Si tienes piel normal, agradece ¡pero no asumas que se mantendrá para siempre! Lo importante en esta situación es mantener la piel en este estado, usando productos hidratantes, aplicando protección solar todos los días, y usar productos preventivos (como un antioxidante) para mantener la piel firme y elástica.

PIEL SENSIBLE:

Uno puede tener piel sensible además de tener uno de los otros tipos mencionados arriba (aunque es más común en pieles secas). Este tipo de piel tiende a sufrir de rojez, y/o irritación e inflamación. También es posible que te sientes nerviosa al incorporar productos nuevos a tu rutina por el miedo de que se cause alguna reacción. Tiende a ponerse roja con el consumo de comida caliente, picante, alcohol o con cambios emocionales.

Características:

– Sensibilidad a factores externos (vientos, frío, calor, comidas, etc.)
– Rojez, picazón, irritación.
– Descamación y/o sequedad excesiva (especialmente en invierno)

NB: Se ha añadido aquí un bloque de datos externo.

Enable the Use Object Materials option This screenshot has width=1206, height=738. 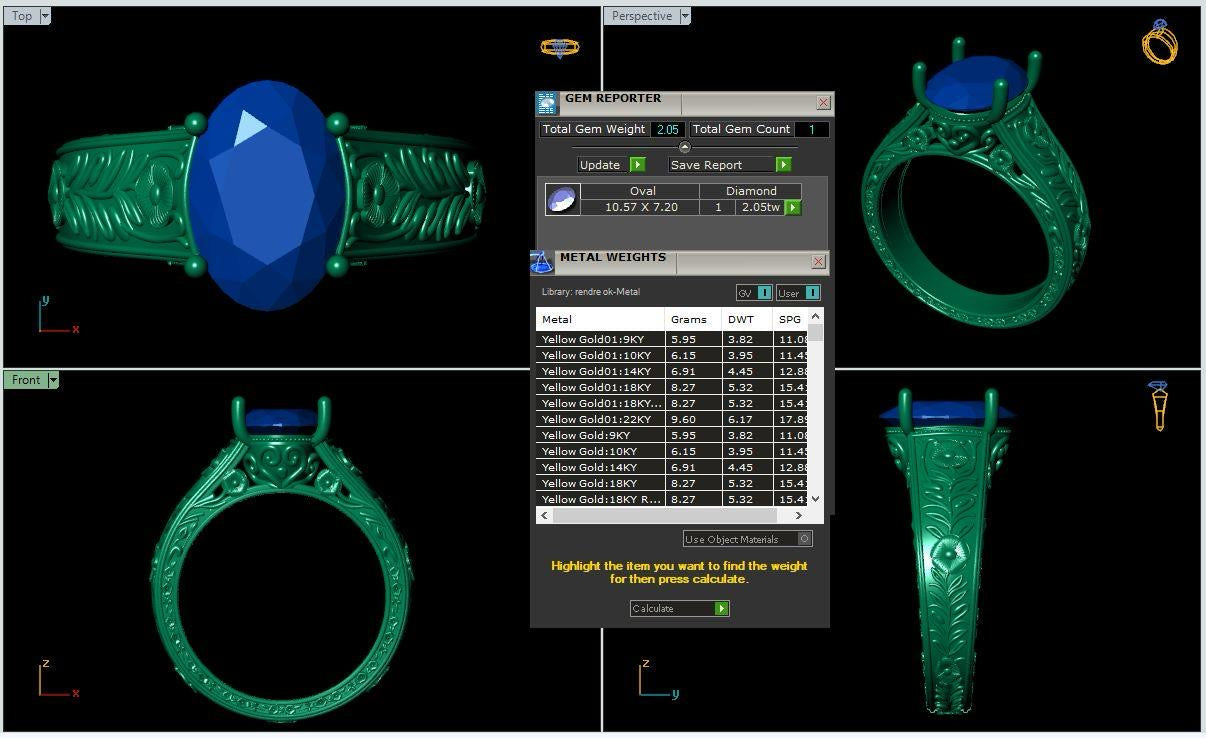coord(805,539)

Para las pieles sensibles, es importante buscar productos que no tienen fragancias o colorantes artificiales, ya que estos pueden irritar la piel fácilmente. Para mejorar la sensibilidad es recomendable usar productos humectantes que puedan mejorar la barrera protectiva de tu piel, como ácido hialurónico, aloe vera, o ceramidas. Ten en cuenta los ingredientes que te causaron reacciones adversas en el pasado para no comprar productos que los contengan.